**REQUIRED ACTION**
Return verbatim every line from the first line of the data below to the line that contains "Day 235: Lying Prophets (2026) (113, 60)", inclusive, and no further.

**RECORDS SUPPLIED**
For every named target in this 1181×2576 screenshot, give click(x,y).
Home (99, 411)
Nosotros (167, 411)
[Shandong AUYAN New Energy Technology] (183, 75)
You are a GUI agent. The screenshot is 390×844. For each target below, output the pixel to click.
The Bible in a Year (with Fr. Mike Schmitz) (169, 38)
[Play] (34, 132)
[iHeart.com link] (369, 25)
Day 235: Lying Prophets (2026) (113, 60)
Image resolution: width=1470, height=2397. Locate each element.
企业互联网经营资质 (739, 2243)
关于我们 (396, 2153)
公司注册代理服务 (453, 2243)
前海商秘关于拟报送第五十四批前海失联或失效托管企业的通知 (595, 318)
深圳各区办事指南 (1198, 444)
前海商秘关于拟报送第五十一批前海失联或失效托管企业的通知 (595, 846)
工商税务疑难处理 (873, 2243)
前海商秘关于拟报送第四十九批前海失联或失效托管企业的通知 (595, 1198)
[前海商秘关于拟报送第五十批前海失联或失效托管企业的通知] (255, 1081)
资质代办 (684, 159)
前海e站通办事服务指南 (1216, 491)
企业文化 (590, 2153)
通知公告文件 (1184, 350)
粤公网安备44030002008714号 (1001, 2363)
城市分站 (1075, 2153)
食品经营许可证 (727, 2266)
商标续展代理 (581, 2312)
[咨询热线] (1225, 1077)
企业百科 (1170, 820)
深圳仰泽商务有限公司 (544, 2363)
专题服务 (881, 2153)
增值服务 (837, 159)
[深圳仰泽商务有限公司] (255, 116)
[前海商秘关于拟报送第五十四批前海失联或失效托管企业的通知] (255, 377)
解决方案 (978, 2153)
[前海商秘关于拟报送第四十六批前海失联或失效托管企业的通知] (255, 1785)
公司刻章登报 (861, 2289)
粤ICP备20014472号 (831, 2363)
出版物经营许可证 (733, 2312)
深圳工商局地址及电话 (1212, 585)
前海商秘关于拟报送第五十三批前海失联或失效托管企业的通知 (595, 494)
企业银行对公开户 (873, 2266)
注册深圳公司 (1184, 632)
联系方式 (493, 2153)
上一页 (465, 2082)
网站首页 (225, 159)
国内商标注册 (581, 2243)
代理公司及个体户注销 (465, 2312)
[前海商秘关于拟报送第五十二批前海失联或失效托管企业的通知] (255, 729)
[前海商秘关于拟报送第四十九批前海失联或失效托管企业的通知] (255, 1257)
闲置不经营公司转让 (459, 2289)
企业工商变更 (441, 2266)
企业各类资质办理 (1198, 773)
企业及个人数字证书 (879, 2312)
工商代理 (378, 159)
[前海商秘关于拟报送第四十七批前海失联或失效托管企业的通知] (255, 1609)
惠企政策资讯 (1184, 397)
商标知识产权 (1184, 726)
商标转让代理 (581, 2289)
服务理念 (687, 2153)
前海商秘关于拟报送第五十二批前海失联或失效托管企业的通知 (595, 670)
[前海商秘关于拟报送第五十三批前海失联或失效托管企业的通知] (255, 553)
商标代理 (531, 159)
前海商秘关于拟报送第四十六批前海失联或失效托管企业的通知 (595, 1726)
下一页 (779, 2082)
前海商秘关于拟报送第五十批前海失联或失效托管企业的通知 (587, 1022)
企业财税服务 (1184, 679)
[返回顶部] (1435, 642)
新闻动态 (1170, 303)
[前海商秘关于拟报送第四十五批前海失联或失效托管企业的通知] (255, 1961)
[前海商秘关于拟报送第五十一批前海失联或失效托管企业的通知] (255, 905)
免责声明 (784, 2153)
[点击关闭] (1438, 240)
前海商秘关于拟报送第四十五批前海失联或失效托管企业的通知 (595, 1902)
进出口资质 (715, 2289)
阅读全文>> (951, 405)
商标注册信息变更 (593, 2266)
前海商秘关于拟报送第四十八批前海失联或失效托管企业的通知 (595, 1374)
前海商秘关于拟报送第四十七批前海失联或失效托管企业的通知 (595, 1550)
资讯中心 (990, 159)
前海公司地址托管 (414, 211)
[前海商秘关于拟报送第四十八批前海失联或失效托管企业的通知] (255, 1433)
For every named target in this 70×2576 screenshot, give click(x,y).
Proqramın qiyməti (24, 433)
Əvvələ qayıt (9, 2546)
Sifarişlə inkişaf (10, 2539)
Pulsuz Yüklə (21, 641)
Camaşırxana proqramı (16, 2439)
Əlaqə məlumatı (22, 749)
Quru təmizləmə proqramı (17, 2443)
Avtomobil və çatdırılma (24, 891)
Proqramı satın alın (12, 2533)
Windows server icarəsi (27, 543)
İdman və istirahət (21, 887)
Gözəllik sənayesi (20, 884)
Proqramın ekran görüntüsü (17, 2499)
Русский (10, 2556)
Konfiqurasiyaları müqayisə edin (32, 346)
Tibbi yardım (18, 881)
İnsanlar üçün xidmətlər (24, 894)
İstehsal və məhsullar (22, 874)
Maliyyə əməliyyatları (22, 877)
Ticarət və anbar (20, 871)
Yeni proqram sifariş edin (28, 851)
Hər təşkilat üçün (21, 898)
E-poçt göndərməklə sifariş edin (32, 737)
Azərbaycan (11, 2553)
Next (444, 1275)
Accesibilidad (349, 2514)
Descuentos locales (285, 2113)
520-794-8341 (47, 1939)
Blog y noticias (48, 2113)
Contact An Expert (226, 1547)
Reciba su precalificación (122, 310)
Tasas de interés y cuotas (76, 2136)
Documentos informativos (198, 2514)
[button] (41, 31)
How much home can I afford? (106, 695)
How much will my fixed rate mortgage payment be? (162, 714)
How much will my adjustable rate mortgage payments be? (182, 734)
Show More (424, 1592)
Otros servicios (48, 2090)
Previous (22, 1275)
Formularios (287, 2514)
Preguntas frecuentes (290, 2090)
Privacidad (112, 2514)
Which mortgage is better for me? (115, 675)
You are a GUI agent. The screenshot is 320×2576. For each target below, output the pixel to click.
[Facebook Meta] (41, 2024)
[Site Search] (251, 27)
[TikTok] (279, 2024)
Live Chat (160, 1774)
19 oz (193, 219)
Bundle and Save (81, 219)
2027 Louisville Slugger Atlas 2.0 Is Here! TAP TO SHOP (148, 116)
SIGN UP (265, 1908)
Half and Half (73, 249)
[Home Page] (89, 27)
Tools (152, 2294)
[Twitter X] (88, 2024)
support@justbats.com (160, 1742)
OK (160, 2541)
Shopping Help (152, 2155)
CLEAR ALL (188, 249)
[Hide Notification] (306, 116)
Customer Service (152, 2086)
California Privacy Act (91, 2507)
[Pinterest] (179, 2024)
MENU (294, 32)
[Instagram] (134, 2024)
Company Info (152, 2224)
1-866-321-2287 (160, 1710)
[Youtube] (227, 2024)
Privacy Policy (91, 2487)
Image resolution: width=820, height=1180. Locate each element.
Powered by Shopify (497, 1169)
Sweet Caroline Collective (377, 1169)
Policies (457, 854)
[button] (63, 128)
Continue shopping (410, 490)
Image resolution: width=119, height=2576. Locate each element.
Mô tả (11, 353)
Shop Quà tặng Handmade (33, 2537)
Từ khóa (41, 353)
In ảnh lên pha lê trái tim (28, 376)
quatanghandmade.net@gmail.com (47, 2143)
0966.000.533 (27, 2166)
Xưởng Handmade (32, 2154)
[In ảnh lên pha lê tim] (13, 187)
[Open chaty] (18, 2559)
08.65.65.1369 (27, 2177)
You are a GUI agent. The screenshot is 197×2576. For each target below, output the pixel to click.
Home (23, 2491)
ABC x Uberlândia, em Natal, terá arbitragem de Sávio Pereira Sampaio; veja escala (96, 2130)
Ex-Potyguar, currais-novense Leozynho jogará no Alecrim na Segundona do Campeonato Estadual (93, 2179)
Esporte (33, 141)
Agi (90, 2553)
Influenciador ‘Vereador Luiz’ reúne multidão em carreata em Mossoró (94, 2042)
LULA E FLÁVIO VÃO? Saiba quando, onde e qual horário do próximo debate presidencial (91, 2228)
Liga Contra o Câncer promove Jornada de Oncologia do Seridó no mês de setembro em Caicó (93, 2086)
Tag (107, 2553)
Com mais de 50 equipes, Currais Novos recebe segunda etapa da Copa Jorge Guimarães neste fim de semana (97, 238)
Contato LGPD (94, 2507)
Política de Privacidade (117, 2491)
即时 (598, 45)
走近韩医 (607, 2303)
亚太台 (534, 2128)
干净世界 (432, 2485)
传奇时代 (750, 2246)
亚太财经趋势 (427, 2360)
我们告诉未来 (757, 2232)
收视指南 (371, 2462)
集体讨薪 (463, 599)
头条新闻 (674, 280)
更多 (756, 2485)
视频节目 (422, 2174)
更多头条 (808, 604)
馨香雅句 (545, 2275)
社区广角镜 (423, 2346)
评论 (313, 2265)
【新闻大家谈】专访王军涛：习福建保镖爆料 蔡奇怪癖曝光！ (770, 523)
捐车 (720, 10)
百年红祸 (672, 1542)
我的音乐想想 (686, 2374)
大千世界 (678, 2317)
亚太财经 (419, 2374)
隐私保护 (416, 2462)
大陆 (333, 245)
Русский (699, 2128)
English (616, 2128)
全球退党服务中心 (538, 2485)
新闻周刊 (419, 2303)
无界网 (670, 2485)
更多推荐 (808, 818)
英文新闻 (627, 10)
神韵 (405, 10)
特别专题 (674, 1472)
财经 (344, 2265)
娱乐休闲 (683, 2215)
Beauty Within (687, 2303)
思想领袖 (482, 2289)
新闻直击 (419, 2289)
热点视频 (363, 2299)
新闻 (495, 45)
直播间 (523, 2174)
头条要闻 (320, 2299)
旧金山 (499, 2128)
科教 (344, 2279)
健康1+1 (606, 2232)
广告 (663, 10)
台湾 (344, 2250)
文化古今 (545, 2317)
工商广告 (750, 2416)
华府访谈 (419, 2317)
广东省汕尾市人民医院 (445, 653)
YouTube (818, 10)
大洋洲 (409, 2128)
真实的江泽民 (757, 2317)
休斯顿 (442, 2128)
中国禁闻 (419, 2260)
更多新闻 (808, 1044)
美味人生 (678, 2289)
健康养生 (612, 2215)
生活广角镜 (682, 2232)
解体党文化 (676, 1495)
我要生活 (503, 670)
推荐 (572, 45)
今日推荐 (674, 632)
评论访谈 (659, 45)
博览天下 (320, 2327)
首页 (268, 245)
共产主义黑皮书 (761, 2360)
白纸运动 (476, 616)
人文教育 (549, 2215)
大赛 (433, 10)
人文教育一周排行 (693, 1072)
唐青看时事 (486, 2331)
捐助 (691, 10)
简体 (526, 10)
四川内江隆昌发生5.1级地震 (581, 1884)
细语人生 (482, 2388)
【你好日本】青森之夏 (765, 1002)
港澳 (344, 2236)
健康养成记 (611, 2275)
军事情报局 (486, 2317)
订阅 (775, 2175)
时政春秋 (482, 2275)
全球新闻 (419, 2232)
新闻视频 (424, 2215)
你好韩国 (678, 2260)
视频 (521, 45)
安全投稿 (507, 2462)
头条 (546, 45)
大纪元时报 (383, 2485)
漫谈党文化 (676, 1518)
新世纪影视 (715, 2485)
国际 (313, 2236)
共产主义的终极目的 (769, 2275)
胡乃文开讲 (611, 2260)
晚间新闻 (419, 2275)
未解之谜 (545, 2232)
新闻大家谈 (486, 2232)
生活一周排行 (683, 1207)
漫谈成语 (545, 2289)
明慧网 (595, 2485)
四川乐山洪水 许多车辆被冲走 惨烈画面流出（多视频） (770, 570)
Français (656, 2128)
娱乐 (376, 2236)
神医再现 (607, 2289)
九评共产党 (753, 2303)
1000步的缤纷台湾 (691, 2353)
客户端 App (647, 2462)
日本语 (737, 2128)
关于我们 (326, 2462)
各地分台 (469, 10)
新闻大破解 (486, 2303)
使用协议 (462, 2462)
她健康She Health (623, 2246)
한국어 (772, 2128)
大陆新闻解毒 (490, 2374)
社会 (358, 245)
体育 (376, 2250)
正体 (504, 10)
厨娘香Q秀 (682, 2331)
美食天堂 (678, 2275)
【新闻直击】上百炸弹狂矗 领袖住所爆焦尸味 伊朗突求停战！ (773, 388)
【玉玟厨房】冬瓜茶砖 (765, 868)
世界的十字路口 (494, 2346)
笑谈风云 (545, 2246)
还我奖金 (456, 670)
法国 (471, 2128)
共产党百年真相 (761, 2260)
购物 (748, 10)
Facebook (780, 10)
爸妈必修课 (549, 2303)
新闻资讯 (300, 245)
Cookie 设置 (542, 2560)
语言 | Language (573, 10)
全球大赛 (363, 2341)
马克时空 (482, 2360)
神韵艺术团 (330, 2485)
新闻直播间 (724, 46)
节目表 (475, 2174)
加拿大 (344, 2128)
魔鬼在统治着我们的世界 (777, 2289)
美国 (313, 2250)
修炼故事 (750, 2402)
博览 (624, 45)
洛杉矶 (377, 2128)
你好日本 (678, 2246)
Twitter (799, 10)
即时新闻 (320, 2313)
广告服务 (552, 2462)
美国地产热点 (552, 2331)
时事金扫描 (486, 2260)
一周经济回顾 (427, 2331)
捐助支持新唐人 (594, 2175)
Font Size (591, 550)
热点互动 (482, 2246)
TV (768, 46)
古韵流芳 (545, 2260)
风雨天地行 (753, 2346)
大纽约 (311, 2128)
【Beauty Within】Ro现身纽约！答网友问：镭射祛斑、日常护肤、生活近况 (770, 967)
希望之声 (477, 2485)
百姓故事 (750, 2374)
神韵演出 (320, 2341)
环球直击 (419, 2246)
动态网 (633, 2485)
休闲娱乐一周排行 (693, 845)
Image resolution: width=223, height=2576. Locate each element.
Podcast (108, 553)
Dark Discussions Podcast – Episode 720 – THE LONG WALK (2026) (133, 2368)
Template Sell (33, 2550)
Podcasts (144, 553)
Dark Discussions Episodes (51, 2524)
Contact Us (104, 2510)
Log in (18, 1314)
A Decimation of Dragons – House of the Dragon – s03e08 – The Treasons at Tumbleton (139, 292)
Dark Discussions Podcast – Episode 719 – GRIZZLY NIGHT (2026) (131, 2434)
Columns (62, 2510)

**RESPONSE FOR THIS EXERCISE**
For every named target in this 1181×2576 screenshot, give click(x,y).
Home (99, 411)
Nosotros (167, 411)
[Shandong AUYAN New Energy Technology] (183, 75)
You are a GUI agent. The screenshot is 390×844. For each target below, output the pixel to click.
The Bible in a Year (with Fr. Mike Schmitz) (169, 38)
[Play] (34, 132)
[iHeart.com link] (369, 25)
Day 235: Lying Prophets (2026) (113, 60)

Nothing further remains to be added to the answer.